It is not easy to obtain reliable and accurate statistics on turnover in offshore outsourcing services, which is a global, regional or national level. This is mainly due to the fact that the offshoring of services is a relatively new phenomenon and that, contrary to what happens with international trade in goods, trade in services, by their nature intangible, is not subject to the same control part of the official entities. In addition, captive offshoring (between companies that belong to the same multinational) that represents most of the offshore service activities (ECA, 63% of Itoo is captive and 73% of BPOO) sometimes distort the few existing statistics. However, there are several private and public sources studies that allow an approximation. The World Trade Report 2005 of the WTO refers to the various studies on the subject (for details see World Trade Report 2005 of the WTO). According to the OECD, the ITO and BPO in 2001 represent U.S. $ 260 billion of 12.3% which, U.S.

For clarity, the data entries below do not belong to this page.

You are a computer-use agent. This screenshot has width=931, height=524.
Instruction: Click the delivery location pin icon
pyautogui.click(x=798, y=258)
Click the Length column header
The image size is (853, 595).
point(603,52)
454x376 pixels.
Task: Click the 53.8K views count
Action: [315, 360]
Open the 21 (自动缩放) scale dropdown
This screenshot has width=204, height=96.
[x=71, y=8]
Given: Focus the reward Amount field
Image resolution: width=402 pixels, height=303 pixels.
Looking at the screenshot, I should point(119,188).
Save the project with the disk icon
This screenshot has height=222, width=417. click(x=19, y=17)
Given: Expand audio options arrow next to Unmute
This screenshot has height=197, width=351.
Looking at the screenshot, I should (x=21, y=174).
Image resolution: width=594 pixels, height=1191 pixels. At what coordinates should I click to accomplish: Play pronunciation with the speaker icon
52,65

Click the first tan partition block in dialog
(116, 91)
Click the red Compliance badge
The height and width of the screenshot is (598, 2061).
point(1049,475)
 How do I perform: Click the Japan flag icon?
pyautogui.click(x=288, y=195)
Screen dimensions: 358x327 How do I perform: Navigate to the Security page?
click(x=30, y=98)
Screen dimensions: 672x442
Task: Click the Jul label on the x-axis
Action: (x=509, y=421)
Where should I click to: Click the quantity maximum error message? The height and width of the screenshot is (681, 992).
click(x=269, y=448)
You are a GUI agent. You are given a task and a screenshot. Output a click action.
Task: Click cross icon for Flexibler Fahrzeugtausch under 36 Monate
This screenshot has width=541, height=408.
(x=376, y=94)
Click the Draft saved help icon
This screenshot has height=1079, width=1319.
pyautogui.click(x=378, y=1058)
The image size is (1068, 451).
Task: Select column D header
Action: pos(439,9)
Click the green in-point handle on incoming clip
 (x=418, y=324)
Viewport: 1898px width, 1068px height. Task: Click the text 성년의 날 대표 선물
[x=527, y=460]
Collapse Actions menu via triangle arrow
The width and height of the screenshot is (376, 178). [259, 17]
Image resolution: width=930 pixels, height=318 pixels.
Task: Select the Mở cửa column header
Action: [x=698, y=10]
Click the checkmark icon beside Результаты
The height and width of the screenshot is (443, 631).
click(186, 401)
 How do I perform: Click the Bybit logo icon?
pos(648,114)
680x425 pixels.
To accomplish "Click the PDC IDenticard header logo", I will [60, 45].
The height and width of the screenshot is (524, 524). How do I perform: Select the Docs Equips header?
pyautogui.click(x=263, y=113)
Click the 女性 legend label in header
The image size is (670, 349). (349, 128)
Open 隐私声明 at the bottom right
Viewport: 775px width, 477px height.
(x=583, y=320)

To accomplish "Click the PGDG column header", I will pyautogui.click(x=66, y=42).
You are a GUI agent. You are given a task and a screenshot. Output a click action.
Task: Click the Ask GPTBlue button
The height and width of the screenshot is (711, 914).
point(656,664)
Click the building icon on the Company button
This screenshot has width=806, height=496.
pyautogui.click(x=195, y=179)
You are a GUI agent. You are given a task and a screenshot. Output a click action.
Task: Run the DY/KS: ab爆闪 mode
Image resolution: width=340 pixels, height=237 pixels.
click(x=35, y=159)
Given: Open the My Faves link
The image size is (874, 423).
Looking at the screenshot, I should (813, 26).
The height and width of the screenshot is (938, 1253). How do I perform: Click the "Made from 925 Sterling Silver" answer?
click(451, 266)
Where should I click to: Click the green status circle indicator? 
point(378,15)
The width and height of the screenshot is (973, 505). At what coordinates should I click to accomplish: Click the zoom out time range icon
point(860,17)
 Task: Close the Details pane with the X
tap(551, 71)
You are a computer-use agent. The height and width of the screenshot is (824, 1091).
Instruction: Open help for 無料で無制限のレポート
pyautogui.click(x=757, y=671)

$ 32 billion, would correspond to offshore operations. The consulting firm McKinsey estimates that figure at $ 35 billion for 2001 and $ 45 billion for 2003. While these two studies show similar figures, data from the analysis of the balances of payments made by the IMF are quite different. According to these data payments between countries only in respect of Computing and Information Services would total $ 75 billion by 2003, or $ 30 billion more than estimated by Mc Kinsey, excluding offshore BPO services.